The Four Dimensions of Product Mix
Product mix management is typically analyzed across four dimensions:
1. Width
The number of different product lines a company offers. A company with five distinct product lines has a wider product mix than one with two. Greater width provides diversification but also complexity.
2. Length
The total number of products across all product lines. A company with three product lines, each containing four products, has a product mix length of twelve.
3. Depth
The number of variants or versions within a single product — different pricing tiers, configurations, sizes, or feature sets. Greater depth lets a company serve a wider range of customers within the same product.
4. Consistency
How related the various product lines are to each other, in terms of target users, technology, distribution channels, or brand. A highly consistent product mix is easy to market and operate; a less consistent one may serve more diverse markets but requires more management overhead.

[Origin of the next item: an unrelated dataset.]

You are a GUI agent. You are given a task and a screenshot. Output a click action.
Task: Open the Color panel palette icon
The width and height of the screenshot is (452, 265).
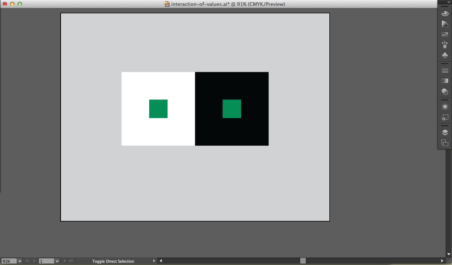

Strategic Approaches to Product Mix Management
Expansion
Adding new products to existing lines (increasing depth) or launching new product lines entirely (increasing width). Expansion makes sense when the company has identified unmet customer needs and has the resources to address them.
Contraction
Removing products from the mix that are underperforming, cannibalizing other offerings, or consuming resources without sufficient return. Contraction is often necessary as portfolios grow and complexity increases.
Optimization
Adjusting pricing, positioning, or feature sets of existing products to improve their performance — rather than adding or removing. This is the most continuous form of product mix management.
Line Extensions
Adding variants to an existing product line — a new tier, size, or configuration — to capture adjacent segments without the cost of building an entirely new product.
How to Build an Effective Product Mix Strategy
- Audit the current portfolio — Assess revenue, growth rate, margin, and strategic importance for every product in the mix
- Identify gaps and overlaps — Where are there market opportunities not covered? Where are products competing with each other?
- Align with business strategy — The mix should reflect where the company is going, not just where it’s been
- Set investment priorities — Allocate development and marketing resources based on strategic potential, not historical budget allocations
- Review regularly — Market conditions change; the product mix strategy should be revisited at least annually
Key Takeaways
A product mix strategy ensures that the full portfolio of products is working together coherently to meet market needs and business goals. Without active management, product mixes tend to accumulate complexity over time — more products, more overlap, and more wasted resources. With a clear strategy, companies can keep their portfolio focused, competitive, and growing.